June 15, 2011 by Sarah

This is the final post in a series about my son’s recent experience with bullying at school.

After heartbreak, frustration, a friend’s inspiration, and talks with other parents and the school counselor, we got busy. We met with the principal of the lower school. We met with the principal of the middle school. We met with the head of school. We met with a dozen parents in the school counselor’s office. And then we made a plan with those parents to host a meeting with the entire lower school—all 280 families—facilitated by the school counselor, to talk about what we wanted the school to do about bullying. We set a date, prepared an all-school invitation, secured a location, planned the agenda.

And then things started to shift.

Before we could hold that all-school meeting, the administration asked to meet with us. Ian and I were nervous, beset with that old sent-to-the-principal feeling. We reminded ourselves of all of our reasons for holding the parent meeting, our justifications, our rights. We prepared for a fight.

But instead of a fight, the administration offered contrition. We’re sorry, they said. Sam should have never have had to suffer at the hands of his classmates, they said. We realize it’s our responsibility to keep Sam safe, they said, and we have failed.

They told us that it is their job to make sure that each child who comes to the school is supported, and sees themselves reflected in the school. They told us that they had fallen down on that job, and wanted to make things better.

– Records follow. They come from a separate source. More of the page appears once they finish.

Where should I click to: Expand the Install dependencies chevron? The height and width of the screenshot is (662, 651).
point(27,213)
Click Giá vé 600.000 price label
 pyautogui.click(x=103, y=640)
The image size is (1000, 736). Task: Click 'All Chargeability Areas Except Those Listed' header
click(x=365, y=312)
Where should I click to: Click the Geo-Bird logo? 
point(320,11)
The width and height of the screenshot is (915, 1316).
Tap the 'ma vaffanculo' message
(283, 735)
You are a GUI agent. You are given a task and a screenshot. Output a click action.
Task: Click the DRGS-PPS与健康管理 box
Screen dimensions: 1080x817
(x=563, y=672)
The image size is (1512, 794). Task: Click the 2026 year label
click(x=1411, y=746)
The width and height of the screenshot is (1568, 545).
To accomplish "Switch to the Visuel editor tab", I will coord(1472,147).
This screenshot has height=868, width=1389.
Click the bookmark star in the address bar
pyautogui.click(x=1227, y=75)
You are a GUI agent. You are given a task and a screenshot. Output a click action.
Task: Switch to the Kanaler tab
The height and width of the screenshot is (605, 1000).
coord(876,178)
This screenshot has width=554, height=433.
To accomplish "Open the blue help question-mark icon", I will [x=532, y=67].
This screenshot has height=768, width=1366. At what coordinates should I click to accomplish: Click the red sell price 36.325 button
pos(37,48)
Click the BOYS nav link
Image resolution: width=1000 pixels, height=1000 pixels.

And then they outlined their plans for immediate, intermediate, and long-term bullying prevention work. The plans include hiring a new school counselor with anti-bullying experience, making bullying prevention the couselor’s top priority, launching a preventative anti-bullying curriculum in all grades, starting LGBT diversity training, and engaging parents through a parent/faculty/administration committee and teacher/parent education workshops.

This was so not the reaction we were expecting.

Then they asked us not to hold that parent meeting we’d been planning. We hear you, they said; making clear that it would not be helpful to have hundreds of parents telling them what they already knew. And though we’d been prepared to justify our reasons for moving forward with the meeting, we agreed. It didn’t make sense to antagonize people who were doing just about exactly what we’d asked them to do.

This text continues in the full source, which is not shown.